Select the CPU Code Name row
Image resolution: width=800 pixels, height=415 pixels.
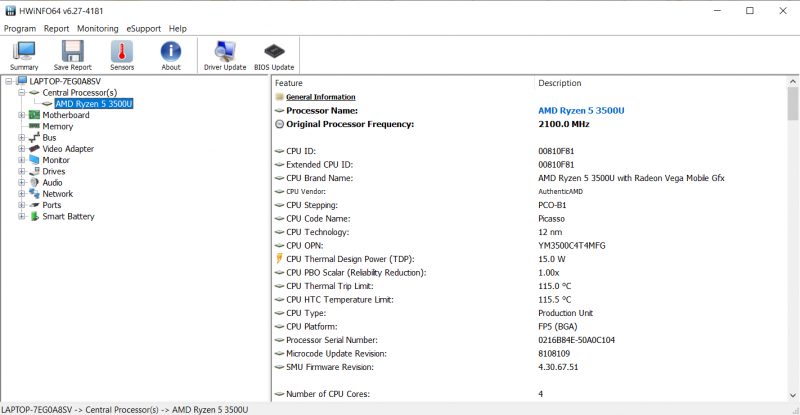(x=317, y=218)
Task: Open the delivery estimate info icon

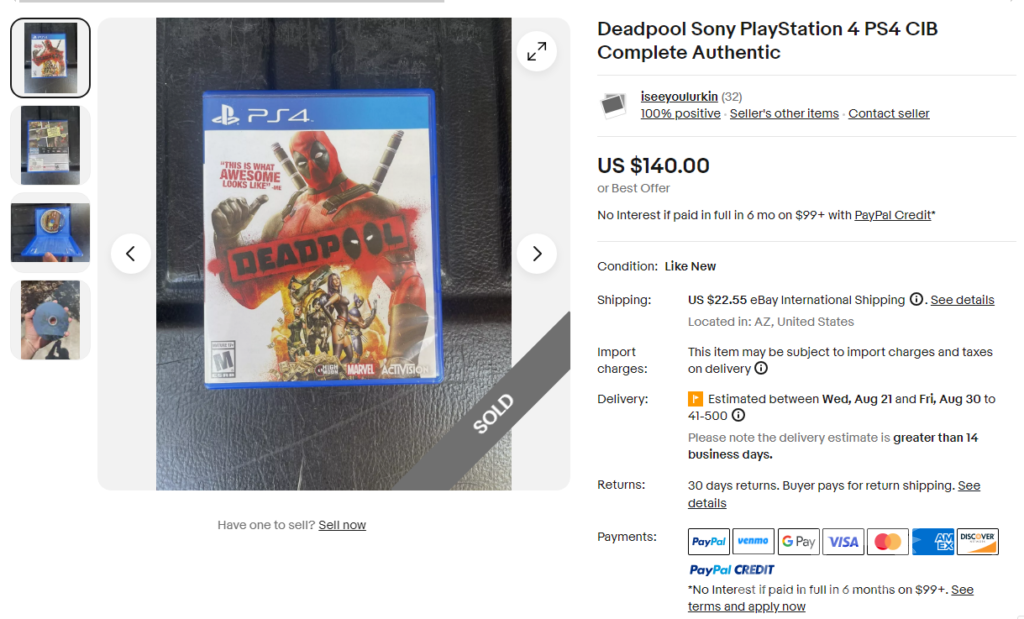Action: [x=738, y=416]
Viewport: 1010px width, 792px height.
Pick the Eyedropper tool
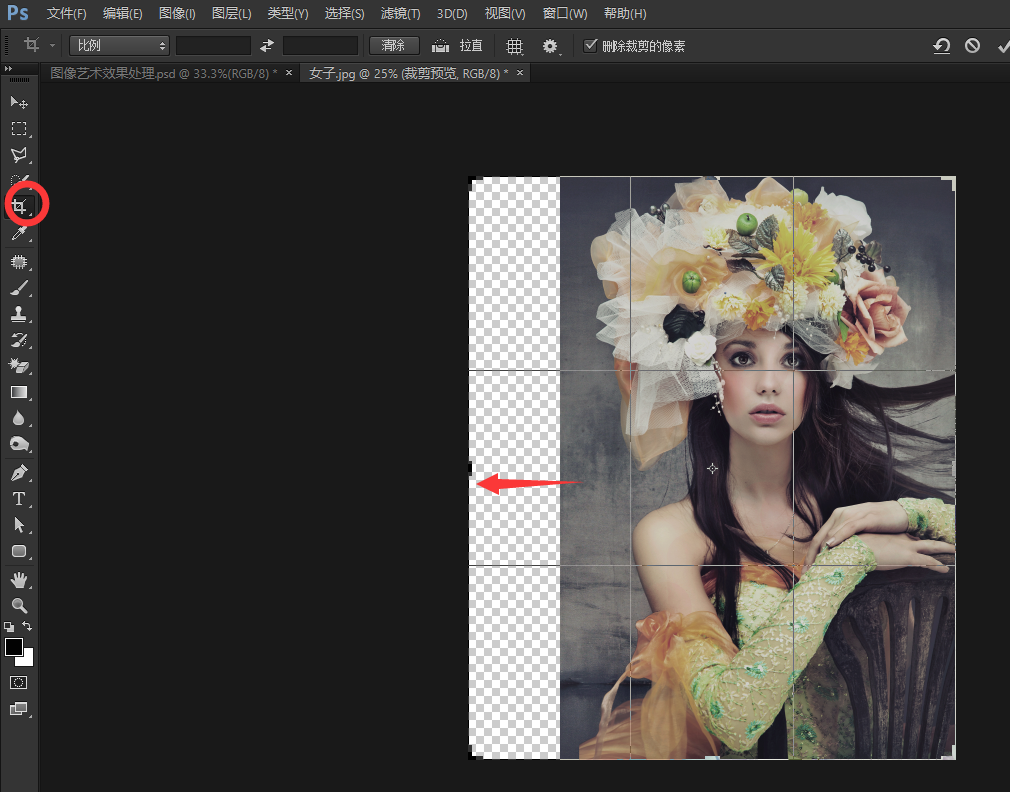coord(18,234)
++++
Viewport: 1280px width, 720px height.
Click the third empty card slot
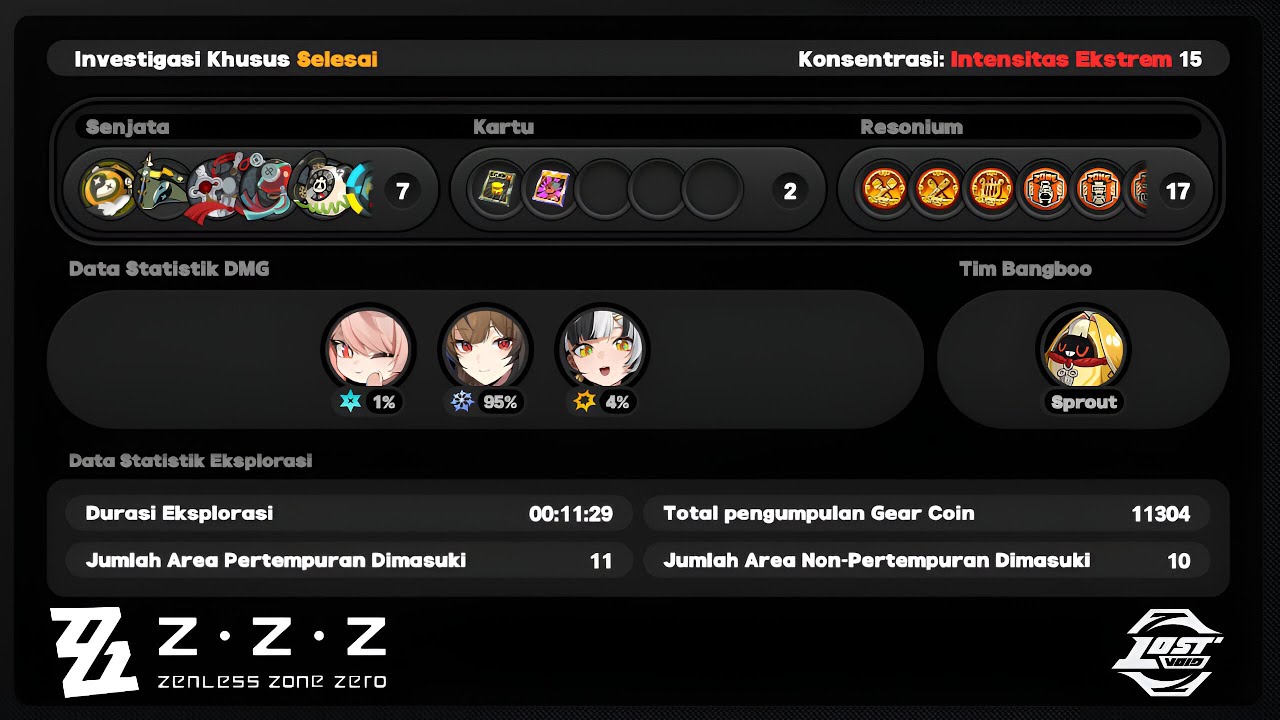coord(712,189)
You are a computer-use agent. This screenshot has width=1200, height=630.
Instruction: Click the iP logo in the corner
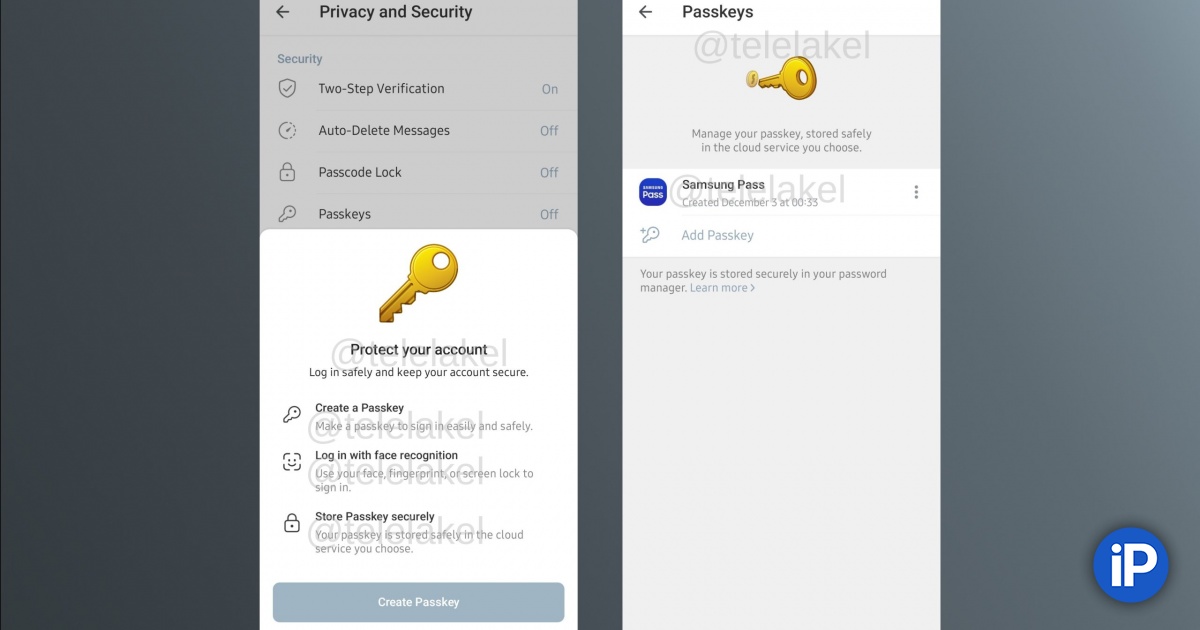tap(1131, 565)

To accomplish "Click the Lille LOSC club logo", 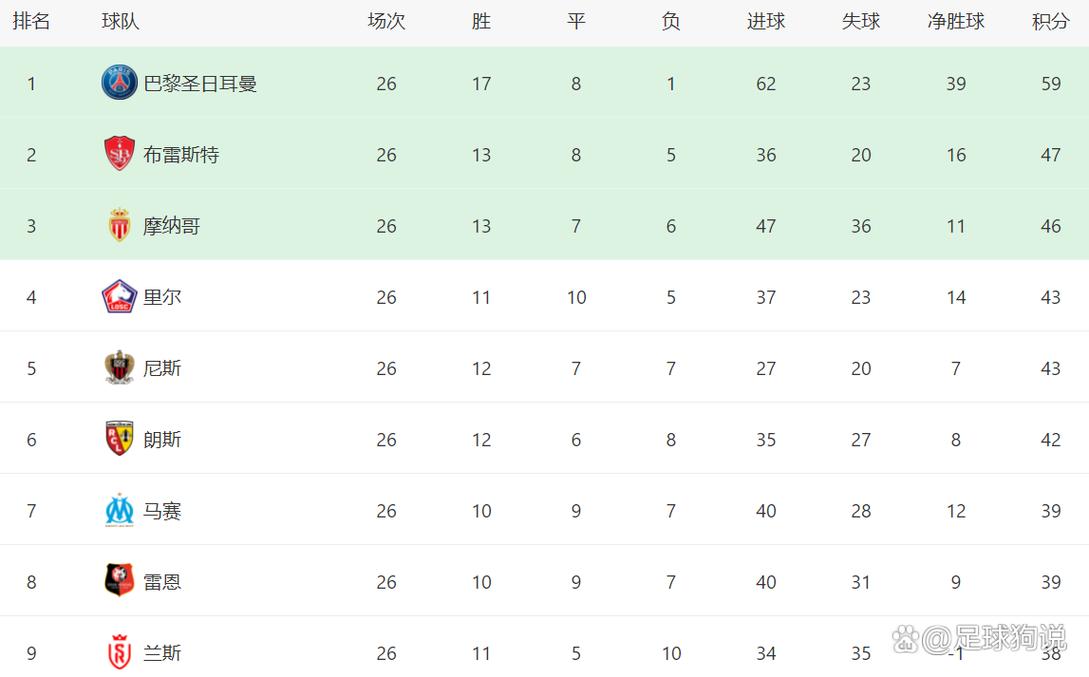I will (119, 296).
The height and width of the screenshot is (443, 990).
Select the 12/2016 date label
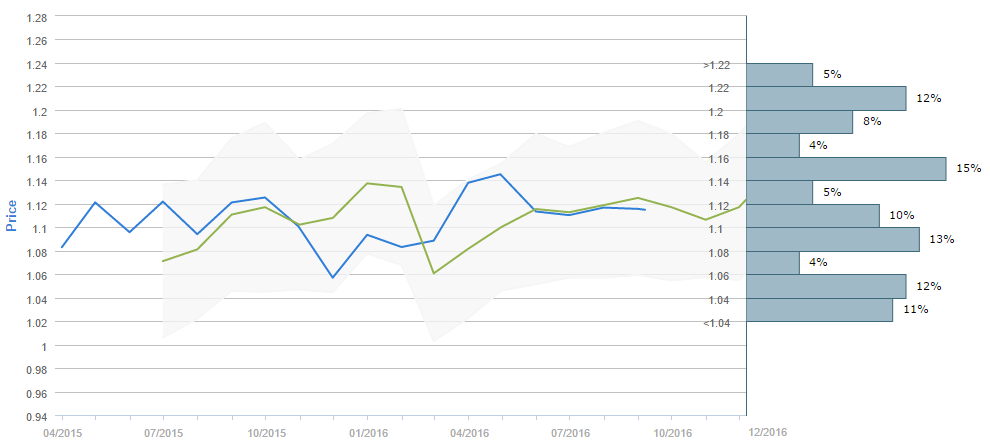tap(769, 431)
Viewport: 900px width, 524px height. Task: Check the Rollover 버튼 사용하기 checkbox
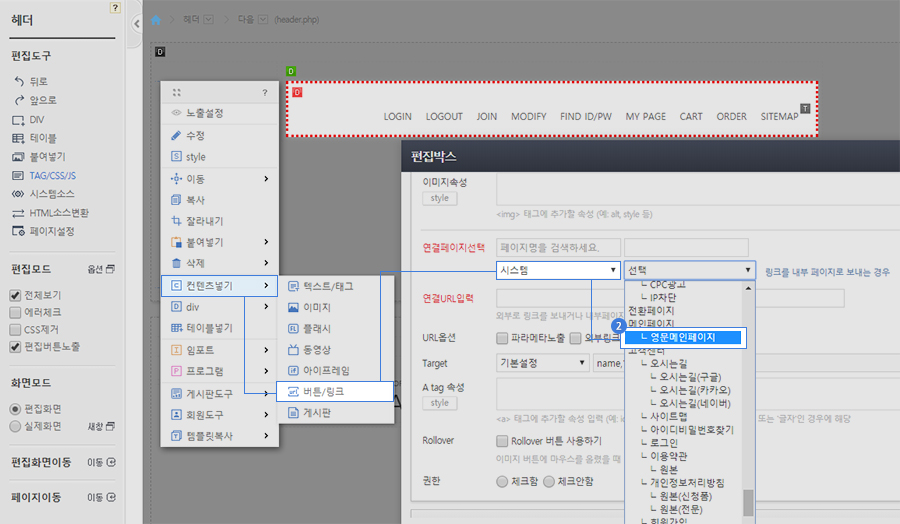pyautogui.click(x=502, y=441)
++++
__INSTRUCTIONS TO FOLLOW__
Working from the entries above, return all lines that contain "screenshot".

__RESPONSE TO THIS TASK__
You are a computer-use agent. This screenshot has width=1200, height=630.
The height and width of the screenshot is (443, 990).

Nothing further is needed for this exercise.